Gérard Leclerc : Le problème est délicat. Il est primordial de ne pas permettre un salafisme violent ; d'autant plus dans la mesure où il y a aujourd'hui une intoxication de jeunes gens par des prêches outranciers. C'est quelque chose qu'on ne peut pas laisser faire. Dès lors que la sécurité publique est en cause, l'Etat est obligé d'intervenir : c'est une question de sécurité publique. La liberté d'expression souffre de limites, précisément définies par la sécurité, la sécurité du pays… Lorsque des prêches salafistes outranciers conduisent à un engagement violent, on doit réagir. L'Etat est tout à fait légitime à le faire.

Néanmoins, il s'agit pour l'Etat d'intervenir sur le terrain de la liberté de conscience et c'est là que cela devient si délicat. Il y a tout un discernement à opérer, notamment en ce qui concerne la régulation du religieux. Le problème que l'on constate avec l'islam c'est cette absence de régulation. L'Eglise catholique est régulée par un magistère. Cette autorité a la possibilité de déterminer ce qui est orthodoxe de ce qui est hétérodoxe. Cela n'existe ni dans le cadre de l'Islam ni, plus spécifiquement, dans l'Islam en France.
Certains, y compris parmi les musulmans, préconisent pourtant une sorte d'autorité spirituelle musulmane, capable de discriminer ce qui est ou n'est pas acceptable, du point de vue de la foi. Une espèce d'orthodoxie musulmane, somme toute. L'absence de cette autorité musulmane est un gros problème. La liberté de conscience, la liberté de croyance et la liberté de religion (y compris dans le cadre d'un salafisme qui ne serait pas violent) sont cruciales et il convient de les préserver. De ce fait, il y a une double obligation de la part de l'Etat. En premier lieu, l'interdiction de ce qui va à l'encontre de la sécurité publique, puis en deuxième lieu, demander à l'islam de France de s'organiser. Napoléon avait procédé de la sorte avec le judaïsme, en cherchant à l'organiser dans le cadre national pour permettre cette régulation du religieux. C'est également ce que Nicolas Sarkozy avait voulu faire quand il était ministre de l'Intérieur : contraindre l'islam de France à s'auto-réguler. Ca n'est malheureusement pas évident, puisque ça n'est pas dans la tradition de ce culte.

DONNÉES FOURNIES:
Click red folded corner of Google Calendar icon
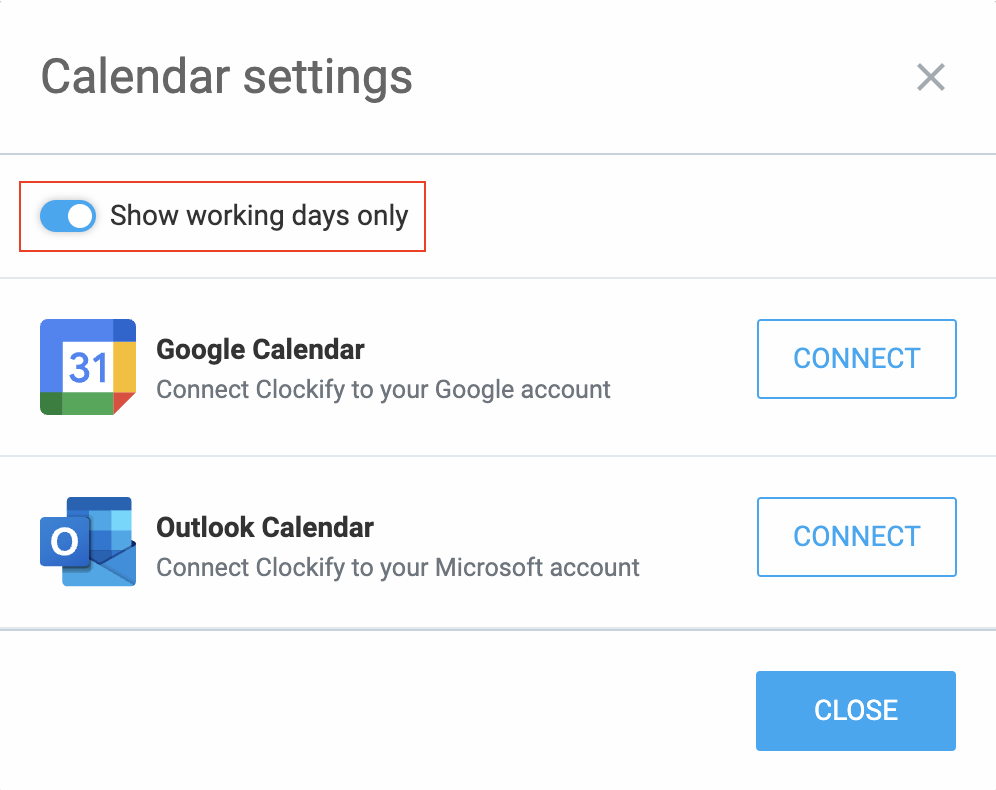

TRAVAIL DEMANDÉ:
- a) D'après le texte sur l'islam et l'État, par quoi l'Église catholique est-elle régulée ?
- b) Recopiez fidèlement le passage du texte sur l'islam et l'État qui commence à « Néanmoins, il s'agit » et se termine à « l'Islam en France. ».
- c) Poursuivez le texte sur l'islam et l'État à partir de sa dernière phrase.
Les données n'ont pas à être utilisées dans cet exercice.

CORRIGÉ DE L'EXERCICE:
- a) Par un magistère.

- b)
Néanmoins, il s'agit pour l'Etat d'intervenir sur le terrain de la liberté de conscience et c'est là que cela devient si délicat. Il y a tout un discernement à opérer, notamment en ce qui concerne la régulation du religieux. Le problème que l'on constate avec l'islam c'est cette absence de régulation. L'Eglise catholique est régulée par un magistère. Cette autorité a la possibilité de déterminer ce qui est orthodoxe de ce qui est hétérodoxe. Cela n'existe ni dans le cadre de l'Islam ni, plus spécifiquement, dans l'Islam en France.

- c)
Dans quelle mesure est-ce que le salafisme est-il répréhensible aujourd'hui ? La liberté de croyance assurée par le caractère démocratique de la France ne devrait-elle pas nous pousser à nous résigner à ce genre de pratiques ?

Guylain Chevrier : Les salafistes viennent prier dans les mosquées à côté des autres musulmans, mais en groupe, ils ont de l’influence, et endoctrinent. Ils sont partout, et comme il est constaté, ont tendance à se répartir sur le territoire en étant présents dans de nombreuses mosquées. Le sociologue Raphaël Liogier, à la tête de l’Observatoire du religieux, dont la spécialité est une défense inconditionnelle de l’islam, nous explique sur France info vendredi dernier, qu’il ne serait là question que d’une différence de mode vie, qu’il faudrait tolérer, et que le fondamentalisme serait même une résistance contre le djihadisme, car il ne serait pas dans l’islam politique (sic !). On voudrait bien comprendre ?
Derrière le fondamentalisme qui peut passer pour du quiétisme, leur mode de vie et leur idéologie constituent une véritable rupture avec la République, nos valeurs et principes, nos lois ! Pire, le fondamentalisme désigne l'attachement strict aux principes originels d'une doctrine religieuse, considérée comme la seule « vraie » religion, et donc, fidèle aux textes.
Mais comment ignorer où vont chercher la légitimité de leurs actes les djihadistes? Dans le Coran ! Où on trouve des appels à la violence en faveur du jihad (guerre sainte), particulièrement envers les apostats et les mécréants, les juifs et les catholiques, de nombreuses fois : « Ceux qui ne croient pas dans nos versets, nous les brûlerons bientôt dans le feu » (Coran, Sourate 4.56). D’autre part, le projet d’organiser leur vie communautaire sur le modèle du prophète, n’est-ce pas un projet politique, qui s’ils le pouvaient, l’imposerait à tous? Comment donc ne pas voir, que le salafisme constitue une entrée vers la radicalisation ? Les Tunisiens qui s’y sont confrontés ne s’y sont pas trompés, ils ont fermés les 80 mosquées salafistes après les attentats de Sousse. Le droit de croire n’est pas en cause, mais une forme de croire qui s’oppose à tous nos principes aujourd’hui et à des relations raisonnées et apaisées avec l’islam de France.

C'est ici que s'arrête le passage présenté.